**Aim of the exercise**:
Output all of the material exactly; leave out no line.

**Extracted entries**:

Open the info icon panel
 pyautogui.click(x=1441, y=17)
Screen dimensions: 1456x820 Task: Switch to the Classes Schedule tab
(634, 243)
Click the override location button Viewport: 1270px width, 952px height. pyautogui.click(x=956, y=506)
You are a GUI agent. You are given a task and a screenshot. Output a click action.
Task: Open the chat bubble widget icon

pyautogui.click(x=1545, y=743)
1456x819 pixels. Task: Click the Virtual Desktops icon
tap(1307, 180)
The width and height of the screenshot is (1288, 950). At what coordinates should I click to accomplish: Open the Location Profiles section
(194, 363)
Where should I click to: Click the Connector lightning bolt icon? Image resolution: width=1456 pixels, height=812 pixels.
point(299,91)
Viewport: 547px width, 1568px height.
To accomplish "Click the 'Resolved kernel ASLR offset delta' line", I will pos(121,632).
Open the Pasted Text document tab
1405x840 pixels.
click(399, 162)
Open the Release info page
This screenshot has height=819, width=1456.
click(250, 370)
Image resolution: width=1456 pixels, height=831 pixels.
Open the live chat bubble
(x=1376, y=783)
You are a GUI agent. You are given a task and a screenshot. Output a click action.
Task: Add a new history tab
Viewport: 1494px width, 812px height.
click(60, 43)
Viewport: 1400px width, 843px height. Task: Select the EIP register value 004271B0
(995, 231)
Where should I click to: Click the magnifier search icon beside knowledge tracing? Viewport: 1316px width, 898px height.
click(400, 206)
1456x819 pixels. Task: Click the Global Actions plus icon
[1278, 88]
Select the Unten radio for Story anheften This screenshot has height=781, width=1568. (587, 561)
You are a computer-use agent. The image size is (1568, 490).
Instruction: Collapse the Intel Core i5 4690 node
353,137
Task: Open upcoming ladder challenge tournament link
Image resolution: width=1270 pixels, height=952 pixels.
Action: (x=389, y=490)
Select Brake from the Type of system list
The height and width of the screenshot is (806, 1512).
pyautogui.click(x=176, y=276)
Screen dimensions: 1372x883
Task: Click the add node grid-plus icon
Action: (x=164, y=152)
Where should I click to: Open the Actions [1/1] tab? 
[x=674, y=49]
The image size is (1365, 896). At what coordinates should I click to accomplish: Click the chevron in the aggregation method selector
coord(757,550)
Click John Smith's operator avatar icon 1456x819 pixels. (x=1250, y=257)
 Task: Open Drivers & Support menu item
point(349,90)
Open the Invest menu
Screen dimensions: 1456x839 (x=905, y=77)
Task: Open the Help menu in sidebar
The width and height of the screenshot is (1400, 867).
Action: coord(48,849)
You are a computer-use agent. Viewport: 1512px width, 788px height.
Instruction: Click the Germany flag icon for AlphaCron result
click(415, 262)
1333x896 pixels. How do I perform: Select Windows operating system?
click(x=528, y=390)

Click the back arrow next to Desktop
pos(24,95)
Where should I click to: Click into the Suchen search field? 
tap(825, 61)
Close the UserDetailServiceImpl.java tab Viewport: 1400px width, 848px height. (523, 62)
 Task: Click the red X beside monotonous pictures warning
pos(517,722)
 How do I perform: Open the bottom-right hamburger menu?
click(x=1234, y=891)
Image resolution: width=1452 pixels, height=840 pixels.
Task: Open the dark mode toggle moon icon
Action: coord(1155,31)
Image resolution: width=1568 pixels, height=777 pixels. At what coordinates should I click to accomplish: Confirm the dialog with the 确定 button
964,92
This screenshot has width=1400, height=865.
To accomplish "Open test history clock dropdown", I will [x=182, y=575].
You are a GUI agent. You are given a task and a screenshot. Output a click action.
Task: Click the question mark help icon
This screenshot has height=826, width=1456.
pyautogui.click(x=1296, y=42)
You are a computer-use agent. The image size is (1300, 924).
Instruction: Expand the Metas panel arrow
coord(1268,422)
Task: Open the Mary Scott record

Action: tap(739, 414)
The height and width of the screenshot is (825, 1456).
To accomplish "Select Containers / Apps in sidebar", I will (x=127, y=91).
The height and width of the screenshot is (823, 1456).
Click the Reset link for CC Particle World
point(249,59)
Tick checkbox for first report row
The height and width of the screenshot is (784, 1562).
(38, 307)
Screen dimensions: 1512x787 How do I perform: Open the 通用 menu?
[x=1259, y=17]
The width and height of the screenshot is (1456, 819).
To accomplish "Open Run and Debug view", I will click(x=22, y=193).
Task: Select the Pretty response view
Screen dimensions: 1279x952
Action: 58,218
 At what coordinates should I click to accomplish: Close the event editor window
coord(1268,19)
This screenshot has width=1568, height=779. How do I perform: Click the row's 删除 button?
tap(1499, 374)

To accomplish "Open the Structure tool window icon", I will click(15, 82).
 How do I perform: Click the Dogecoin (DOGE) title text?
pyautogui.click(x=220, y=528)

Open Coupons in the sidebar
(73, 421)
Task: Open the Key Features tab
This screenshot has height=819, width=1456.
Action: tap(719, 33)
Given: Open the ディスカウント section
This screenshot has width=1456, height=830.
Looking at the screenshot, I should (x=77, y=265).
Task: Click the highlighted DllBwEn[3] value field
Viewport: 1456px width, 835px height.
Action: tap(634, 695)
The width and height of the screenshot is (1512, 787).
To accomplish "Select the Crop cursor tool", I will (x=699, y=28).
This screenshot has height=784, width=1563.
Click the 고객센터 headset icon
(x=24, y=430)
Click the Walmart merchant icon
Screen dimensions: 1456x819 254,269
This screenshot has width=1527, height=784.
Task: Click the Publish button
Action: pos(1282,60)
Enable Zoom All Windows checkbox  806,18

**Task response**:
Open the info icon panel
 pyautogui.click(x=1441, y=17)
Screen dimensions: 1456x820 Task: Switch to the Classes Schedule tab
(634, 243)
Click the override location button Viewport: 1270px width, 952px height. pyautogui.click(x=956, y=506)
You are a GUI agent. You are given a task and a screenshot. Output a click action.
Task: Open the chat bubble widget icon

pyautogui.click(x=1545, y=743)
1456x819 pixels. Task: Click the Virtual Desktops icon
tap(1307, 180)
The width and height of the screenshot is (1288, 950). At what coordinates should I click to accomplish: Open the Location Profiles section
(194, 363)
Where should I click to: Click the Connector lightning bolt icon? Image resolution: width=1456 pixels, height=812 pixels.
point(299,91)
Viewport: 547px width, 1568px height.
To accomplish "Click the 'Resolved kernel ASLR offset delta' line", I will pos(121,632).
Open the Pasted Text document tab
1405x840 pixels.
click(399, 162)
Open the Release info page
This screenshot has height=819, width=1456.
click(250, 370)
Image resolution: width=1456 pixels, height=831 pixels.
Open the live chat bubble
(x=1376, y=783)
You are a GUI agent. You are given a task and a screenshot. Output a click action.
Task: Add a new history tab
Viewport: 1494px width, 812px height.
click(60, 43)
Viewport: 1400px width, 843px height. Task: Select the EIP register value 004271B0
(995, 231)
Where should I click to: Click the magnifier search icon beside knowledge tracing? Viewport: 1316px width, 898px height.
click(400, 206)
1456x819 pixels. Task: Click the Global Actions plus icon
[1278, 88]
Select the Unten radio for Story anheften This screenshot has height=781, width=1568. (587, 561)
You are a computer-use agent. The image size is (1568, 490).
Instruction: Collapse the Intel Core i5 4690 node
353,137
Task: Open upcoming ladder challenge tournament link
Image resolution: width=1270 pixels, height=952 pixels.
Action: (x=389, y=490)
Select Brake from the Type of system list
The height and width of the screenshot is (806, 1512).
pyautogui.click(x=176, y=276)
Screen dimensions: 1372x883
Task: Click the add node grid-plus icon
Action: (x=164, y=152)
Where should I click to: Open the Actions [1/1] tab? 
[x=674, y=49]
The image size is (1365, 896). At what coordinates should I click to accomplish: Click the chevron in the aggregation method selector
coord(757,550)
Click John Smith's operator avatar icon 1456x819 pixels. (x=1250, y=257)
 Task: Open Drivers & Support menu item
point(349,90)
Open the Invest menu
Screen dimensions: 1456x839 (x=905, y=77)
Task: Open the Help menu in sidebar
The width and height of the screenshot is (1400, 867).
Action: coord(48,849)
You are a computer-use agent. Viewport: 1512px width, 788px height.
Instruction: Click the Germany flag icon for AlphaCron result
click(415, 262)
1333x896 pixels. How do I perform: Select Windows operating system?
click(x=528, y=390)

Click the back arrow next to Desktop
pos(24,95)
Where should I click to: Click into the Suchen search field? 
tap(825, 61)
Close the UserDetailServiceImpl.java tab Viewport: 1400px width, 848px height. (523, 62)
 Task: Click the red X beside monotonous pictures warning
pos(517,722)
 How do I perform: Open the bottom-right hamburger menu?
click(x=1234, y=891)
Image resolution: width=1452 pixels, height=840 pixels.
Task: Open the dark mode toggle moon icon
Action: coord(1155,31)
Image resolution: width=1568 pixels, height=777 pixels. At what coordinates should I click to accomplish: Confirm the dialog with the 确定 button
964,92
This screenshot has width=1400, height=865.
To accomplish "Open test history clock dropdown", I will [x=182, y=575].
You are a GUI agent. You are given a task and a screenshot. Output a click action.
Task: Click the question mark help icon
This screenshot has height=826, width=1456.
pyautogui.click(x=1296, y=42)
You are a computer-use agent. The image size is (1300, 924).
Instruction: Expand the Metas panel arrow
coord(1268,422)
Task: Open the Mary Scott record

Action: tap(739, 414)
The height and width of the screenshot is (825, 1456).
To accomplish "Select Containers / Apps in sidebar", I will (x=127, y=91).
The height and width of the screenshot is (823, 1456).
Click the Reset link for CC Particle World
point(249,59)
Tick checkbox for first report row
The height and width of the screenshot is (784, 1562).
(38, 307)
Screen dimensions: 1512x787 How do I perform: Open the 通用 menu?
[x=1259, y=17]
The width and height of the screenshot is (1456, 819).
To accomplish "Open Run and Debug view", I will click(x=22, y=193).
Task: Select the Pretty response view
Screen dimensions: 1279x952
Action: 58,218
 At what coordinates should I click to accomplish: Close the event editor window
coord(1268,19)
This screenshot has width=1568, height=779. How do I perform: Click the row's 删除 button?
tap(1499, 374)

To accomplish "Open the Structure tool window icon", I will click(15, 82).
 How do I perform: Click the Dogecoin (DOGE) title text?
pyautogui.click(x=220, y=528)

Open Coupons in the sidebar
(73, 421)
Task: Open the Key Features tab
This screenshot has height=819, width=1456.
Action: tap(719, 33)
Given: Open the ディスカウント section
This screenshot has width=1456, height=830.
Looking at the screenshot, I should (x=77, y=265).
Task: Click the highlighted DllBwEn[3] value field
Viewport: 1456px width, 835px height.
Action: tap(634, 695)
The width and height of the screenshot is (1512, 787).
To accomplish "Select the Crop cursor tool", I will (x=699, y=28).
This screenshot has height=784, width=1563.
Click the 고객센터 headset icon
(x=24, y=430)
Click the Walmart merchant icon
Screen dimensions: 1456x819 254,269
This screenshot has width=1527, height=784.
Task: Click the Publish button
Action: pos(1282,60)
Enable Zoom All Windows checkbox  806,18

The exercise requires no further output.